Problem details ▸ Every line in the records below that holds "Given" must be identified and copied.

::::

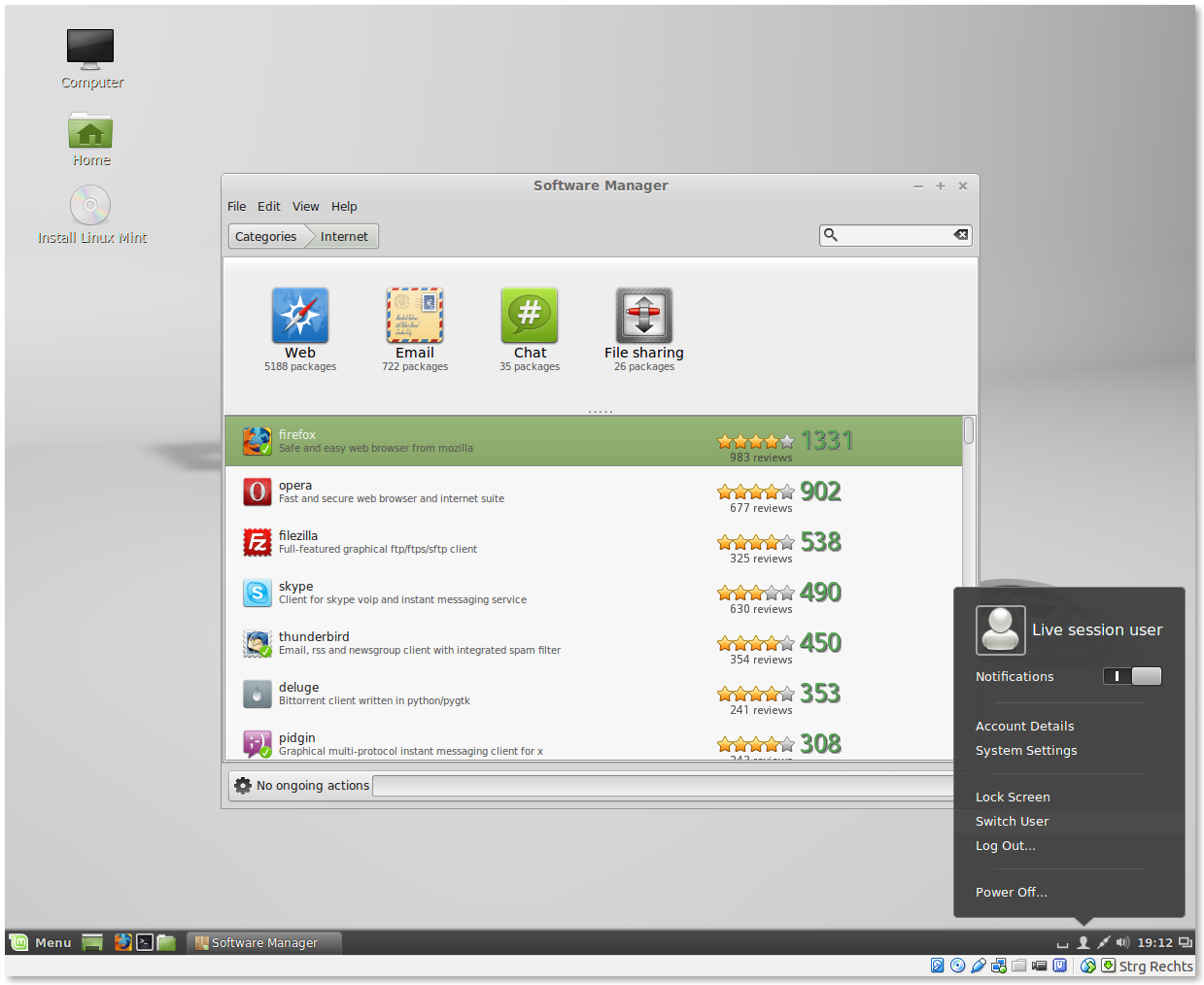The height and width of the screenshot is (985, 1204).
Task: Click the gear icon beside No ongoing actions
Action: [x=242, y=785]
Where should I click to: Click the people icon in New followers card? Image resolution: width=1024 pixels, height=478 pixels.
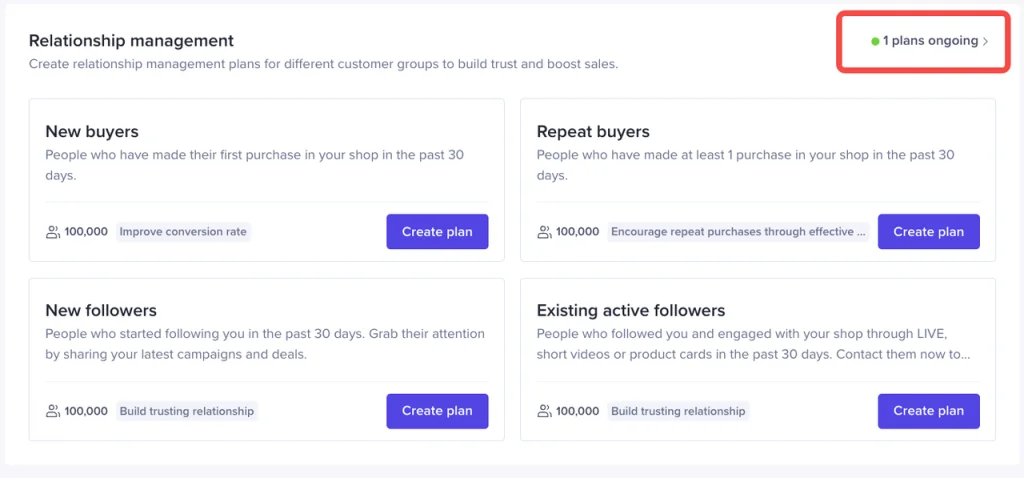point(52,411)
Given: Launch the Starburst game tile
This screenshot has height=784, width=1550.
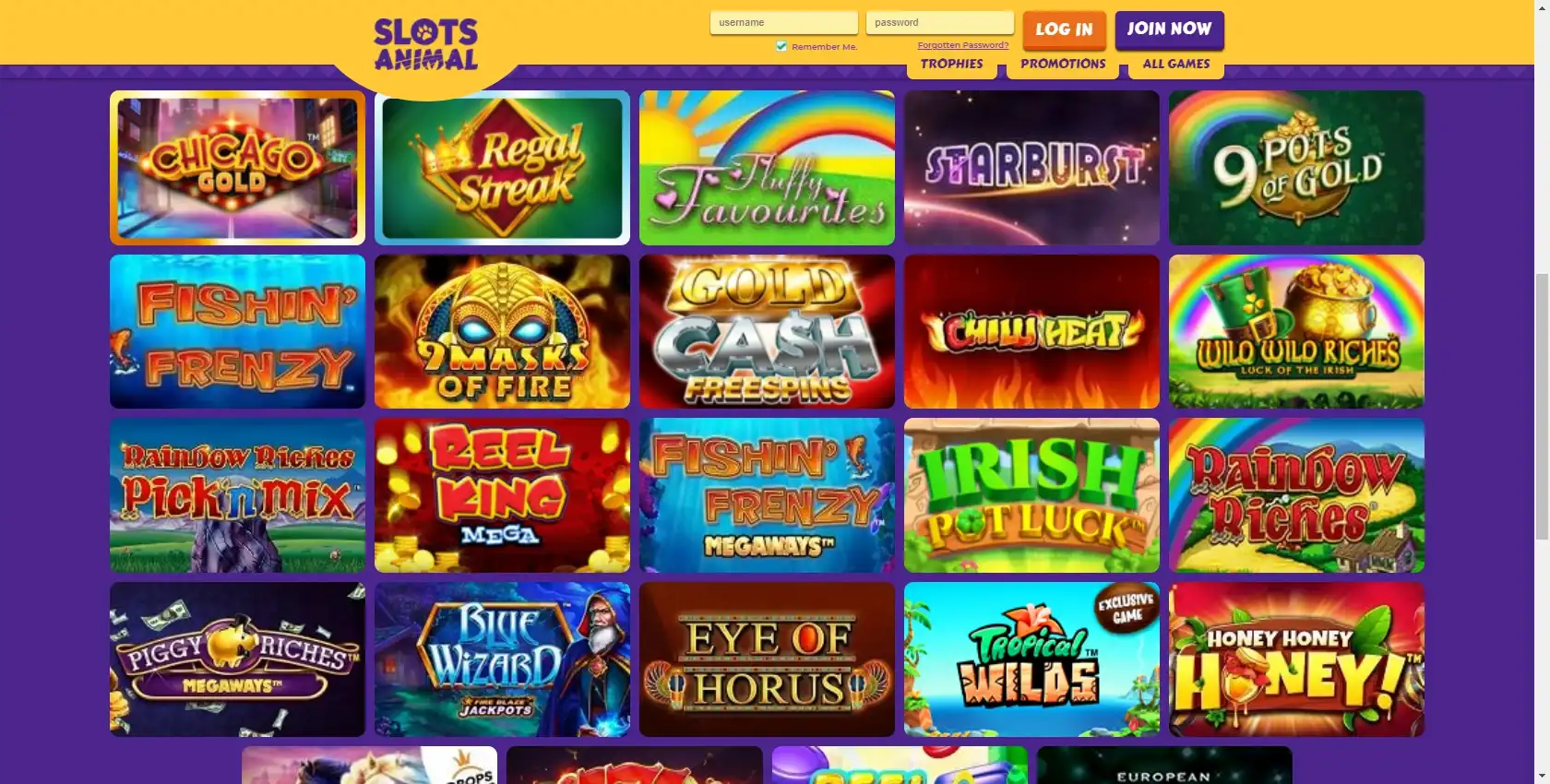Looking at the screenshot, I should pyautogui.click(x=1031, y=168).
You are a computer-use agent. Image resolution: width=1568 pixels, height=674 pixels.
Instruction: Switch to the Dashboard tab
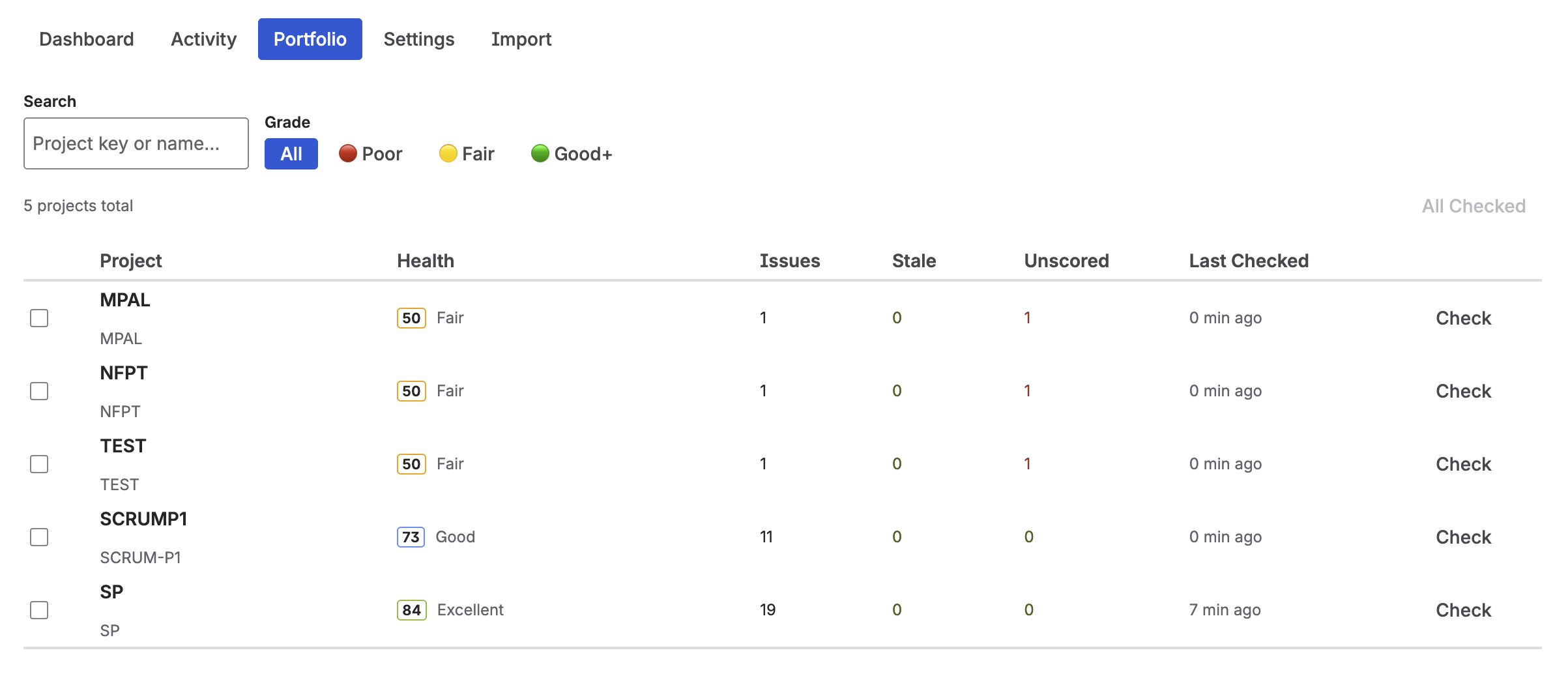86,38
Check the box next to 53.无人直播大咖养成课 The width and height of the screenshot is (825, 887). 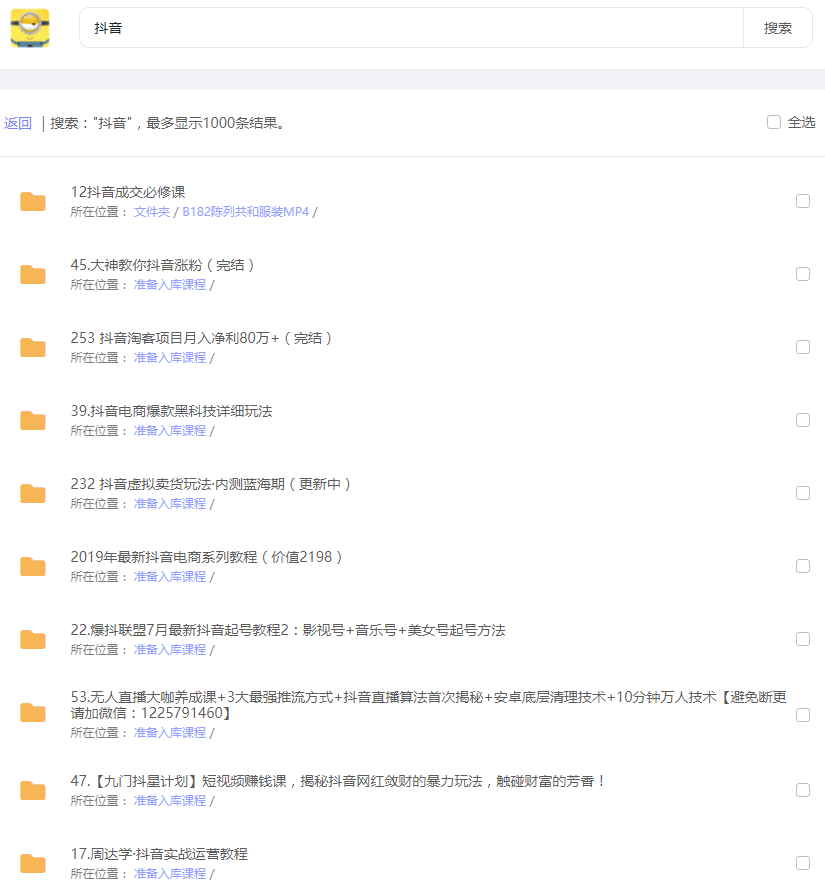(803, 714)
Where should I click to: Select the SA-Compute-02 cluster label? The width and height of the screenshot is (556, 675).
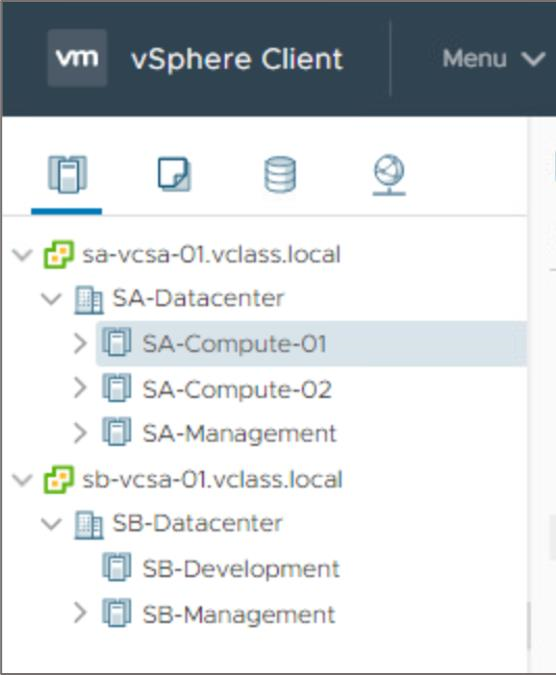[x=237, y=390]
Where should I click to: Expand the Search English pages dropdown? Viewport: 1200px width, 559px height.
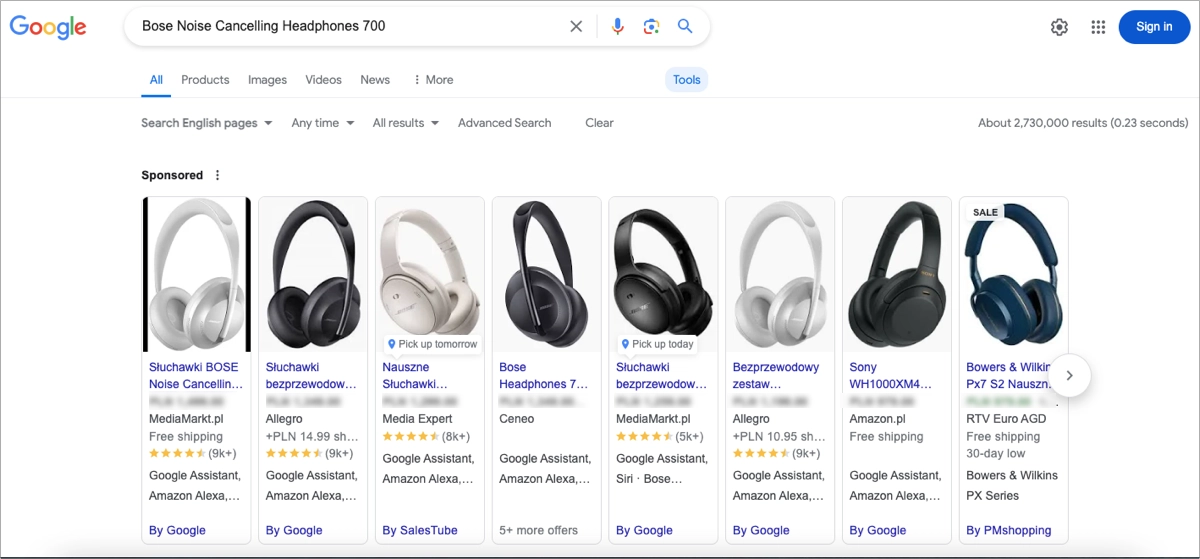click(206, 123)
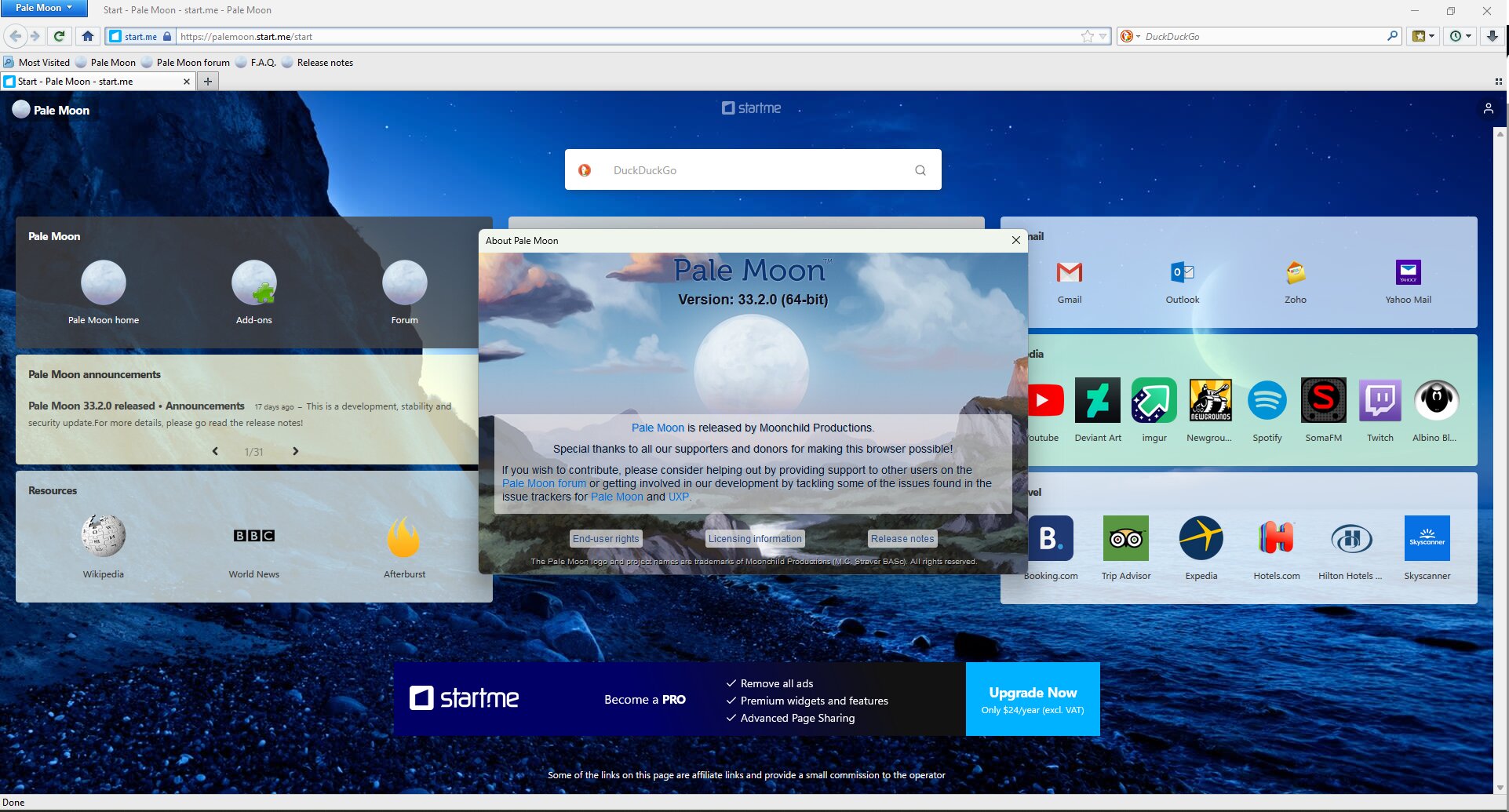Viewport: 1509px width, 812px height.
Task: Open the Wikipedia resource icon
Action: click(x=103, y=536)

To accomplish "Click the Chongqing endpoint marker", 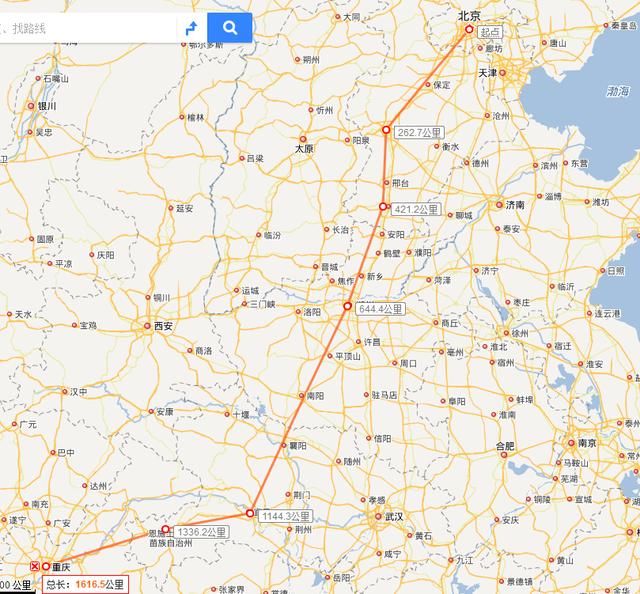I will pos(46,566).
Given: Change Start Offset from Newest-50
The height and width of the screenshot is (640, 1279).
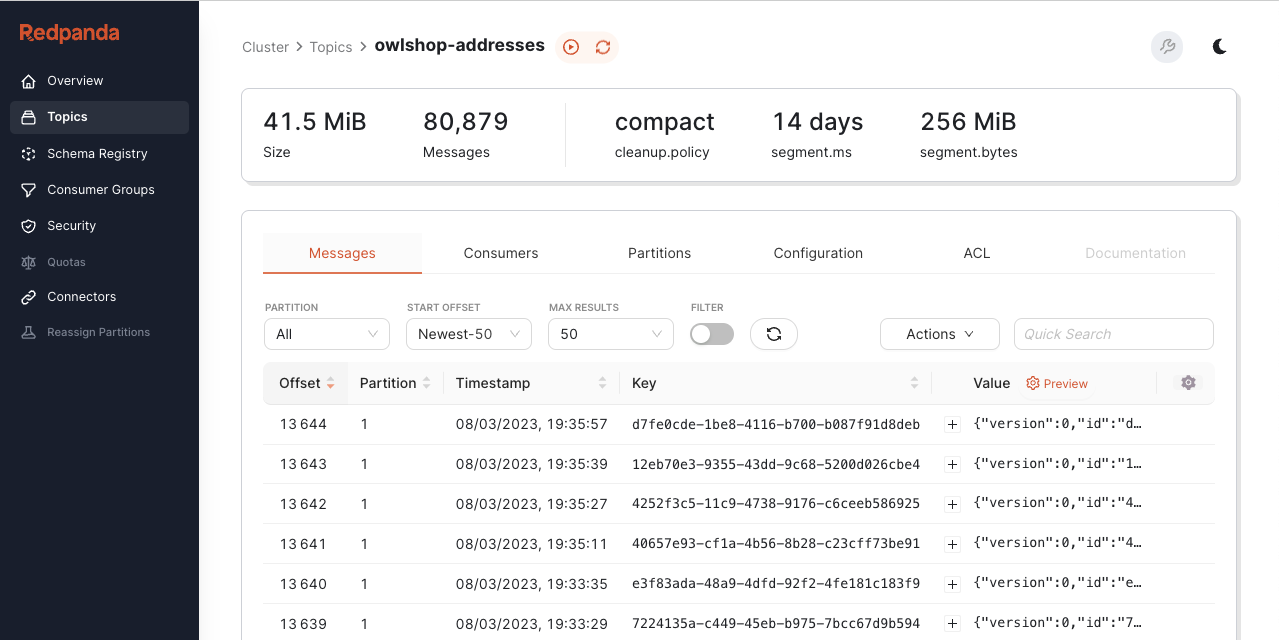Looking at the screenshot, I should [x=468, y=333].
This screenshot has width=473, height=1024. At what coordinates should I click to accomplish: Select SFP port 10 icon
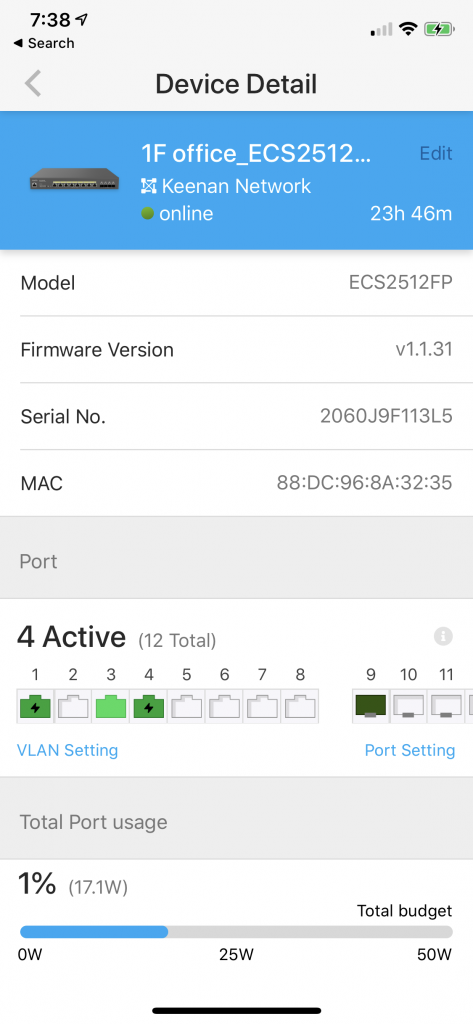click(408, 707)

::::

Problem solution ▸
Given: Launch the Starburst game tile
Given: Change Start Offset from Newest-50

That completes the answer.